----- Text -----
P–L contends nonetheless that these apparent concessions of error were untimely and of no consequent effect, since Forestry had theretofore administratively approved the THP's. This point might be well taken if such previous administrative approval of the THP's had become final upon expiration of the date for legal challenge. P–L ignores the fact that the THP's in issue here were continuously the subject of timely legal challenge and, thus, never became final. If P–L's argument were accepted, no THP approval could ever be challenged in court if previously approved administratively. Plainly, THP's remain subject to administrative mandamus alleging noncompliance with the Forestry Rules; and the timber operator does not have a vested right to receive the benefits of an administratively granted THP while it remains, as here, the subject of ongoing legal action timely brought. (Gallegos v. State Bd. of Forestry (1978) 76 Cal.App.3d 945, 950, 142 Cal.Rptr. 86 [Per Christian, J.: “[A]n applicant for a timber harvesting license does not have a vested right to the issuance of such a license. [Citations.]”].)
In sum, Forestry's 1991 concessions were not untimely as P–L contends. They were timely made in the course of administrative mandamus proceedings brought to obtain judicial review of Forestry's administrative action in issuing the THP's. The THP's could not become final until that judicial review was completed. Forestry, consequently, was not precluded from offering the concessions it made in those judicial proceedings.
Aside from the concessions made below, however, a core question on our review of the action of the trial court is whether Forestry properly applied the law and the Forestry Rules, based upon substantial evidence, when it initially granted the THP's in 1988. We conclude the original decisions by Forestry were then contrary to applicable law and the Forestry Rules, for the reasons that follow.
In its initial decisions on the THP's, prior to the reconsideration of its position as stated to the trial court, Forestry rejected the Fish and Game mitigation measures because Forestry stated there was “a reasonable doubt” as to whether they would be efficacious and feasible, both technically and economically. None of these objections was supported by proper legal standards or substantial evidence. Forestry properly reconsidered its position, and modified its stance in the trial court when it found the former decision untenable.
-----
# Set exercise
In the text on timber harvesting plans, why did Forestry first reject the Fish and Game mitigation measures? These lines have nothing to do with the text on timber harvesting plans.
----- Dataset content -----
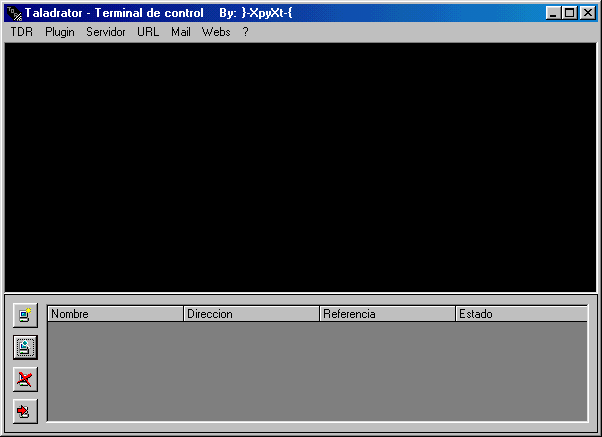Image resolution: width=602 pixels, height=437 pixels.
Task: Click the Referencia column header
Action: (x=387, y=314)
-----
# Correct result
Forestry stated there was "a reasonable doubt" as to whether the measures would be efficacious and feasible, both technically and economically.